Task description –
Write out the listing from the line with "Friday, 20 November 2020 (82, 2329)" to the line with "Jennifer: Bodis went", both lines included, exactly and nothing beyond. Leave pictures out.

Records provided –
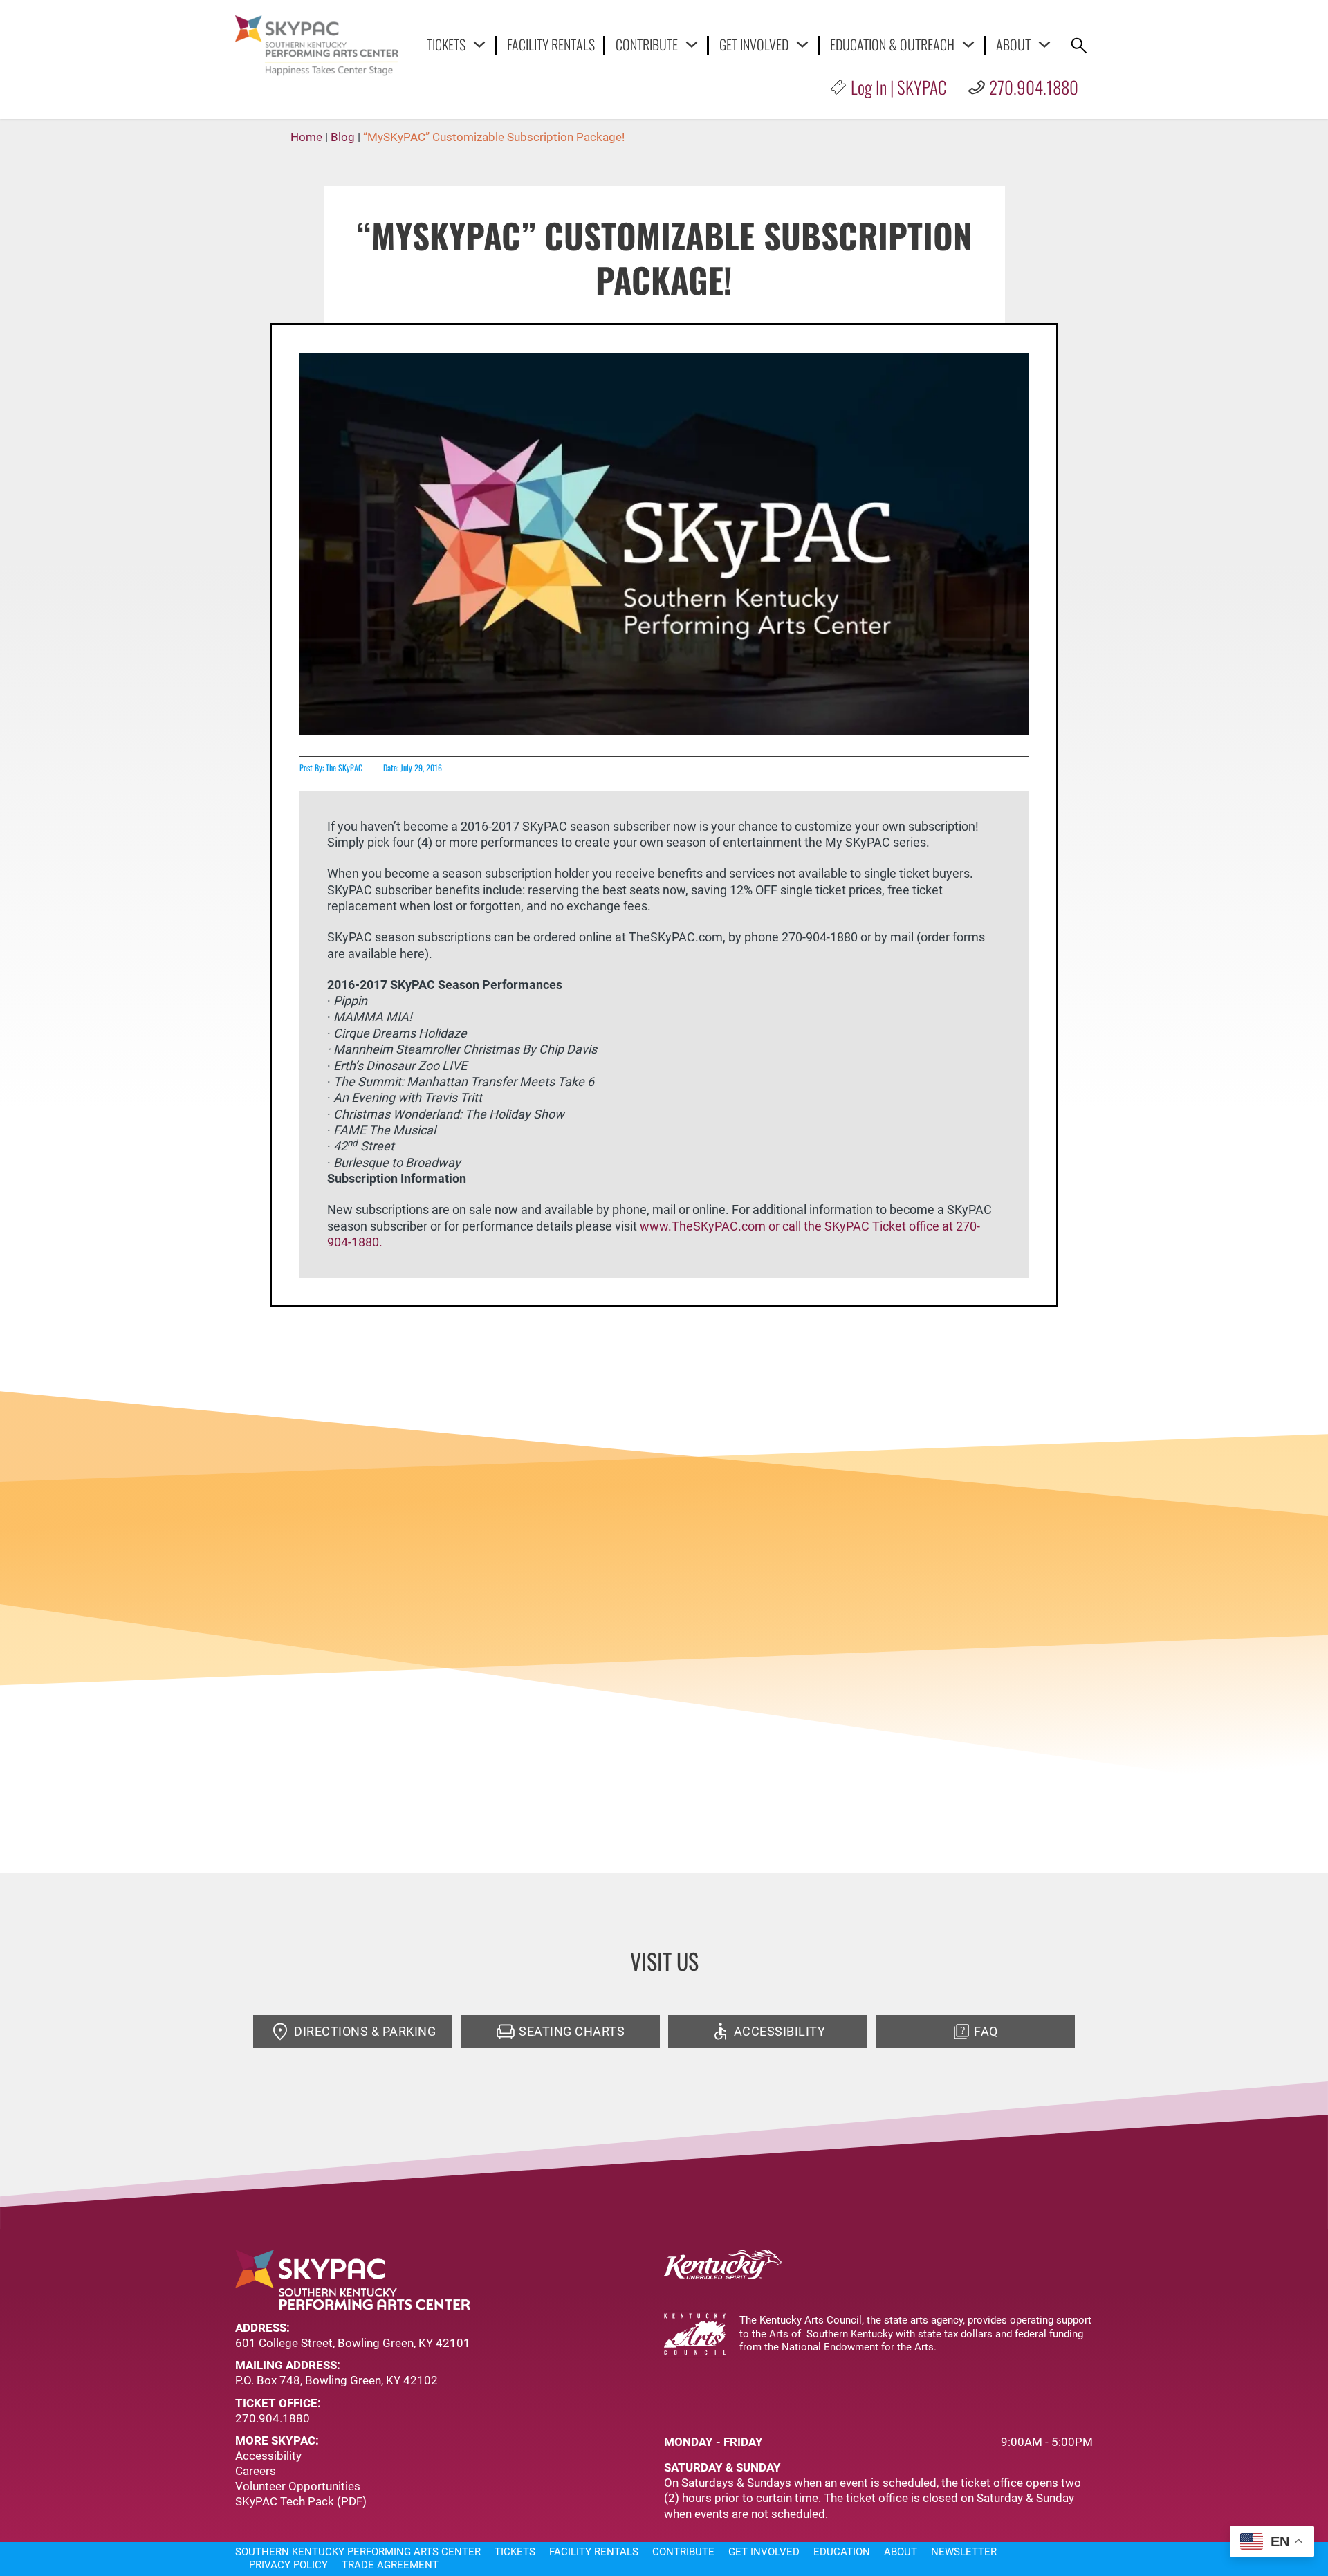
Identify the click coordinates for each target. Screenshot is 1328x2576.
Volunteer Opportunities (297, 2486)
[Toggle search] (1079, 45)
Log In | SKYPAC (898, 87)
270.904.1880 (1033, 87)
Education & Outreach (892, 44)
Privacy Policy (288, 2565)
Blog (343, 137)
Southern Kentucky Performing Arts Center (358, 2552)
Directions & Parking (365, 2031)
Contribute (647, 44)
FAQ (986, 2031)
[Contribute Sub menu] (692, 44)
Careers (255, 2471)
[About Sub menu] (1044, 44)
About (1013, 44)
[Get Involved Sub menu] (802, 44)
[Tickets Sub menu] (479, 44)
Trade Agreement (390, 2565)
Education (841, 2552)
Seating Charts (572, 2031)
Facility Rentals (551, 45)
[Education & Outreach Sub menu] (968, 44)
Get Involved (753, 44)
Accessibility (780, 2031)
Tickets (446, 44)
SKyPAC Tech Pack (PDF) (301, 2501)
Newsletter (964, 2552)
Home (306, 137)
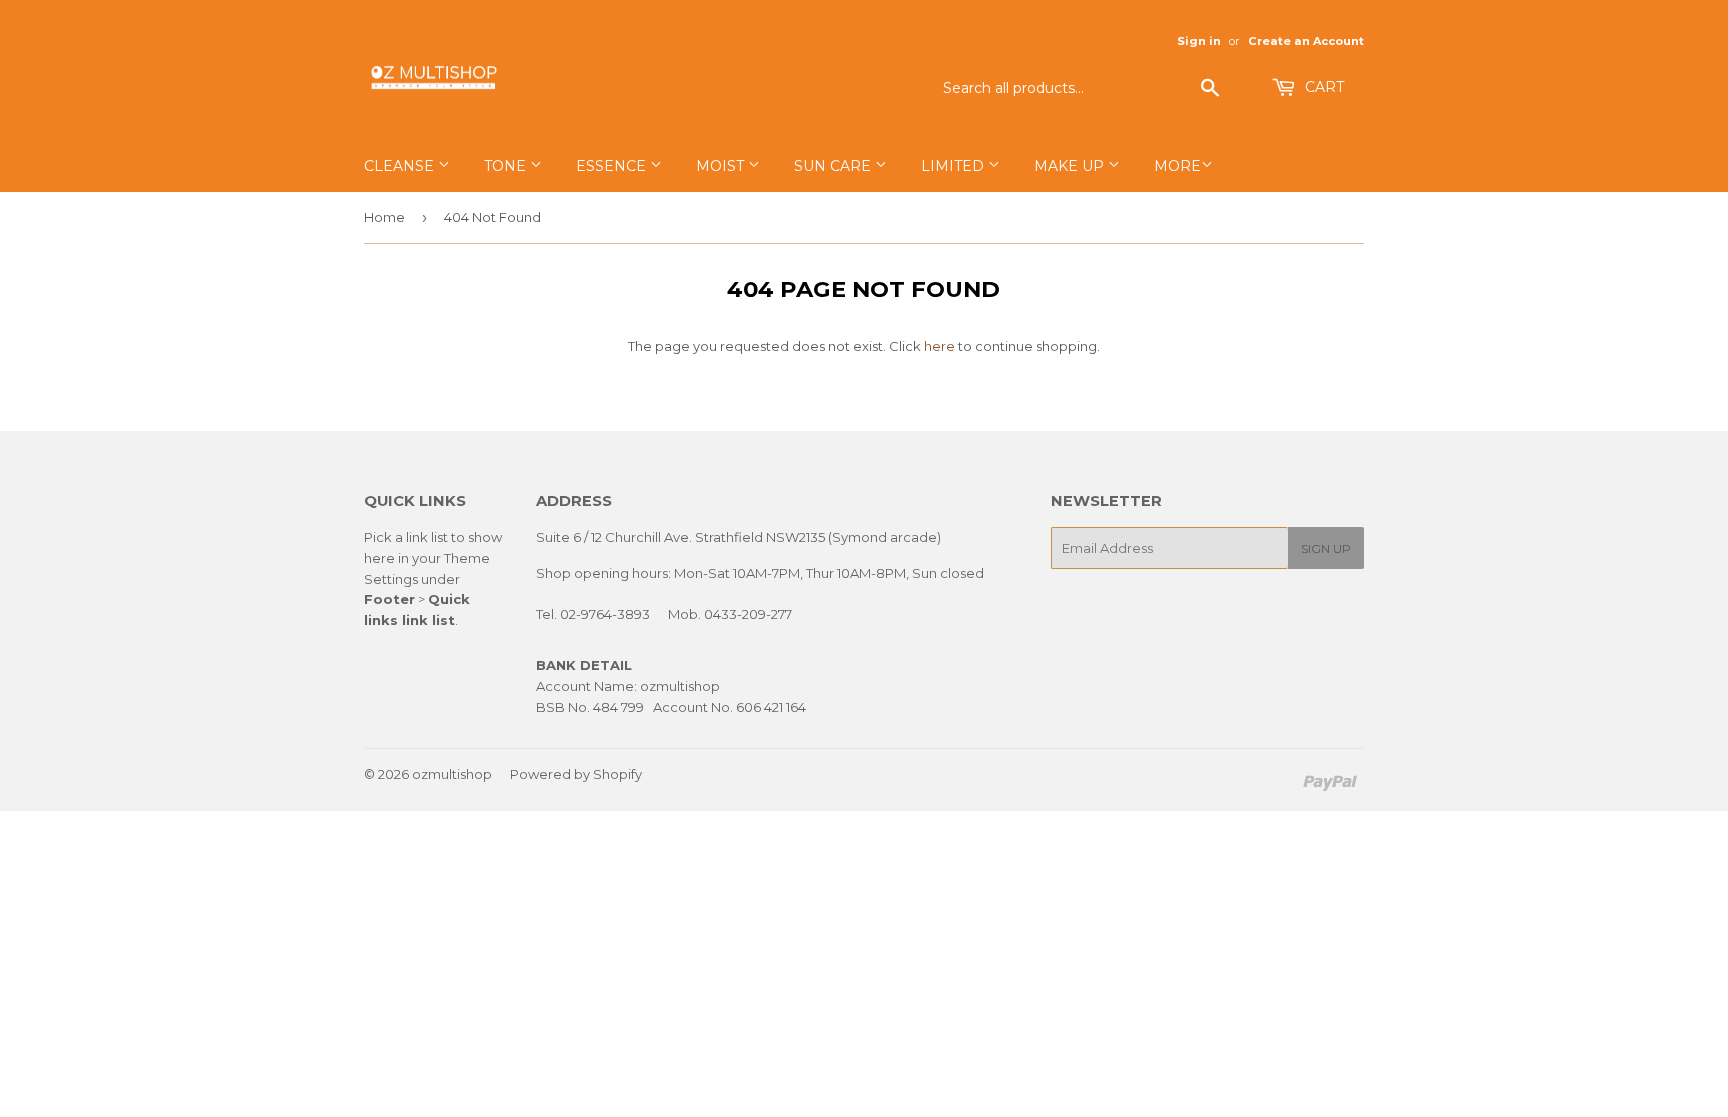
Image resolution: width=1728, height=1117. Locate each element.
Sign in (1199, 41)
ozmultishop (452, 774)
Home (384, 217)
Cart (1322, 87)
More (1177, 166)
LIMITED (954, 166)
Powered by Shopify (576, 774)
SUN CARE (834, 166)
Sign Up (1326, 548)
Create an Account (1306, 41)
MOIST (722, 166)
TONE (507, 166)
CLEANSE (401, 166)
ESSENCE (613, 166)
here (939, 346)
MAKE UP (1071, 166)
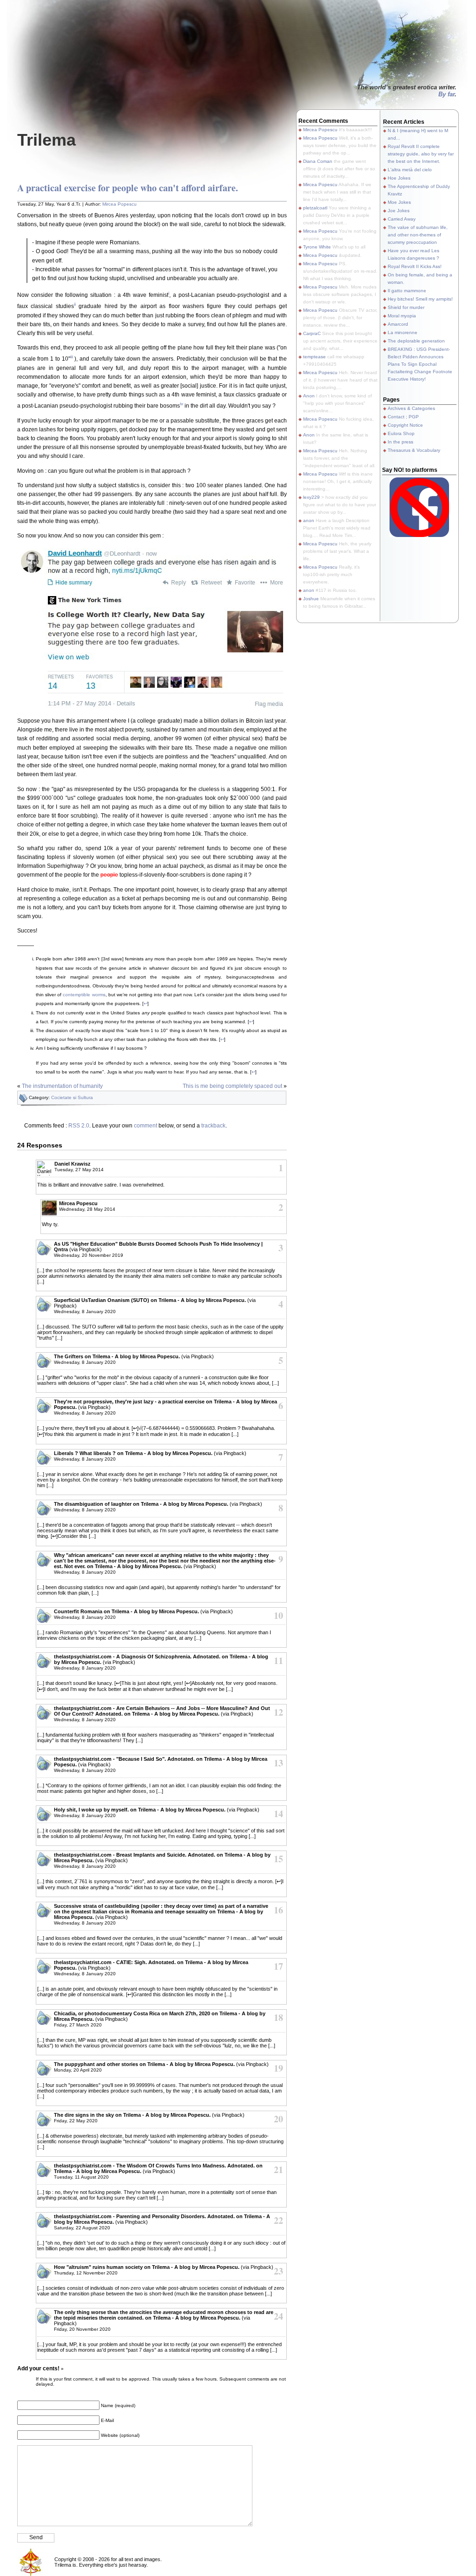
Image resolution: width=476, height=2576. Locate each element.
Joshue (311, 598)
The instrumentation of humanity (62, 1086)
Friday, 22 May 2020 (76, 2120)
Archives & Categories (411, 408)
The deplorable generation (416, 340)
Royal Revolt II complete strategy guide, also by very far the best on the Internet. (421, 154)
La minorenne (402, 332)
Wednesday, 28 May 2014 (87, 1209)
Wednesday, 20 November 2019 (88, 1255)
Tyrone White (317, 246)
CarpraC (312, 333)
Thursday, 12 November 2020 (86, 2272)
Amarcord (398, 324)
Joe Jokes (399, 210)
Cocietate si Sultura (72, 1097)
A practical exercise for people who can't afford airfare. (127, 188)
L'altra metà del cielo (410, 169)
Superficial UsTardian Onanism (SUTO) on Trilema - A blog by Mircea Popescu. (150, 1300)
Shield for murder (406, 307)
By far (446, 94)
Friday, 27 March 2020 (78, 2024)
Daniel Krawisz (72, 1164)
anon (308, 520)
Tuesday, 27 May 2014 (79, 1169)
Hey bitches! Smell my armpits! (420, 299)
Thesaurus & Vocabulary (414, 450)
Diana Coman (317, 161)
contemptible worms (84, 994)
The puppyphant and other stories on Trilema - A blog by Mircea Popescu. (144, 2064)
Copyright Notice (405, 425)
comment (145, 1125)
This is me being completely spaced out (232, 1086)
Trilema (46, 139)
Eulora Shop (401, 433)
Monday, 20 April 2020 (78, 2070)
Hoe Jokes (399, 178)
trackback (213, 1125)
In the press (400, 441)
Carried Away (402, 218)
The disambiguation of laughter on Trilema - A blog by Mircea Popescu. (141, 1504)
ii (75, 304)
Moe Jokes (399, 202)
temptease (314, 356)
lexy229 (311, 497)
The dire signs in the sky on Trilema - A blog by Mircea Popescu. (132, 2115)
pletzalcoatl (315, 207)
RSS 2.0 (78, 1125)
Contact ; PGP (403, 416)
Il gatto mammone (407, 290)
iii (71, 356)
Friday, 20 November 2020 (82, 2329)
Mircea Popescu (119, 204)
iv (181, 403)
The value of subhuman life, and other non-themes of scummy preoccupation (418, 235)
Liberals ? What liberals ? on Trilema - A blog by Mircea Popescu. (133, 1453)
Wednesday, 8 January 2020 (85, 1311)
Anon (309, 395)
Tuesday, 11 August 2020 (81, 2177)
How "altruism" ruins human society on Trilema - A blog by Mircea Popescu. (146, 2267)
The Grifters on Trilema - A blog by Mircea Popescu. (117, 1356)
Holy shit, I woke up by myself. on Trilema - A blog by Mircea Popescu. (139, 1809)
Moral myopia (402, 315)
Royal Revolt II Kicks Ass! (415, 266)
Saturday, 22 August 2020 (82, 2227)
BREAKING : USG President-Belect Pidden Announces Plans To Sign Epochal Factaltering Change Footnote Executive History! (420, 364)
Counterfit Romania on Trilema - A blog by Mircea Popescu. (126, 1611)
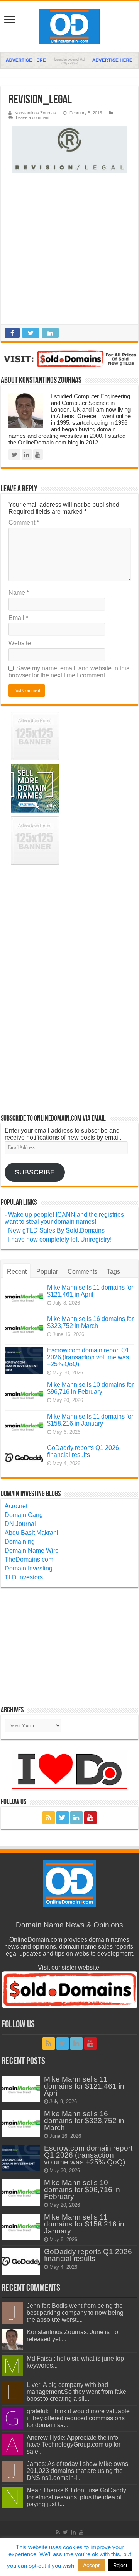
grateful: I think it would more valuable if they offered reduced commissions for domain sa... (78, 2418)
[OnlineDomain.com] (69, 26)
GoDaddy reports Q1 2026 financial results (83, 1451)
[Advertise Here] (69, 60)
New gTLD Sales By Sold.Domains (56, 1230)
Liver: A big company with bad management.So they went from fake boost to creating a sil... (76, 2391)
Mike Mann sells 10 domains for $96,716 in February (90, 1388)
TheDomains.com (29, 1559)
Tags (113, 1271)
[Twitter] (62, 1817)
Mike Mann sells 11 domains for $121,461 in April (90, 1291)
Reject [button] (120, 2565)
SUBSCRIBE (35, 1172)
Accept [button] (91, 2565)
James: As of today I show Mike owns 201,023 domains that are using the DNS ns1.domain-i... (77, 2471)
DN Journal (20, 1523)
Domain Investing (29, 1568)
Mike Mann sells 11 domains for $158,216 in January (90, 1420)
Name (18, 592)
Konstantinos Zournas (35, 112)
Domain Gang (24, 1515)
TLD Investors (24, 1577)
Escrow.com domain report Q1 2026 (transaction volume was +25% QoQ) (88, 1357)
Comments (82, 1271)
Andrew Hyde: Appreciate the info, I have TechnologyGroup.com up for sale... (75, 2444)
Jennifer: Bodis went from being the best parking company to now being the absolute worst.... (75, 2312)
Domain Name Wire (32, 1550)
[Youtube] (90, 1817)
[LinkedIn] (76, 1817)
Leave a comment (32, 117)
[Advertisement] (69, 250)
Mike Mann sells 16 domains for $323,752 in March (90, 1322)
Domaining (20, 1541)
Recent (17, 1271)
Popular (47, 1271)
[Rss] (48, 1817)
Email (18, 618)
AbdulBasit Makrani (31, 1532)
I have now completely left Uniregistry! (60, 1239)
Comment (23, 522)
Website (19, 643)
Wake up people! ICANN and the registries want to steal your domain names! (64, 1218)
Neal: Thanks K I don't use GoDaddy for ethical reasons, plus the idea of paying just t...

Exercise answer –
Friday, 20 November 2020 (82, 2329)
Mircea Popescu (119, 204)
iv (181, 403)
The value of subhuman life, and other non-themes of scummy preoccupation (418, 235)
Liberals ? What liberals ? on Trilema - A blog by Mircea Popescu. (133, 1453)
Wednesday, 8 January 2020 (85, 1311)
Anon (309, 395)
Tuesday, 11 August 2020 (81, 2177)
How "altruism" ruins human society on Trilema - A blog by Mircea Popescu. (146, 2267)
The Grifters on Trilema - A blog by Mircea Popescu. (117, 1356)
Holy shit, I woke up by myself. on Trilema - A blog by Mircea Popescu. (139, 1809)
Moral myopia (402, 315)
Royal Revolt II Kicks Ass! (415, 266)
Saturday, 22 August 2020 (82, 2227)
BREAKING : USG President-Belect Pidden Announces Plans To Sign Epochal Factaltering Change Footnote Executive History! (420, 364)
Counterfit Romania on Trilema - A blog by Mircea Popescu. (126, 1611)
grateful: I think it would more valuable if they offered reduced commissions for domain sa... (78, 2418)
[OnlineDomain.com] (69, 26)
GoDaddy reports Q1 2026 financial results (83, 1451)
[Advertise Here] (69, 60)
New gTLD Sales By Sold.Domains (56, 1230)
Liver: A big company with bad management.So they went from fake boost to creating a sil... (76, 2391)
Mike Mann sells 10 domains for $96,716 in February (90, 1388)
TheDomains.com (29, 1559)
Tags (113, 1271)
[Twitter] (62, 1817)
Mike Mann sells 11 domains for $121,461 in April (90, 1291)
Reject [button] (120, 2565)
SUBSCRIBE (35, 1172)
Accept [button] (91, 2565)
James: As of today I show Mike owns 201,023 domains that are using the DNS ns1.domain-i... (77, 2471)
DN Journal (20, 1523)
Domain Investing (29, 1568)
Mike Mann sells 11 domains for $158,216 in January (90, 1420)
Name (18, 592)
Konstantinos Zournas (35, 112)
Domain Gang (24, 1515)
TLD Investors (24, 1577)
Escrow.com domain report Q1 2026 (transaction volume was +25% QoQ) (88, 1357)
Comments (82, 1271)
Andrew Hyde: Appreciate the info, I have TechnologyGroup.com up for sale... (75, 2444)
Jennifer: Bodis went from being the best parking company to now being the absolute worst.... (75, 2312)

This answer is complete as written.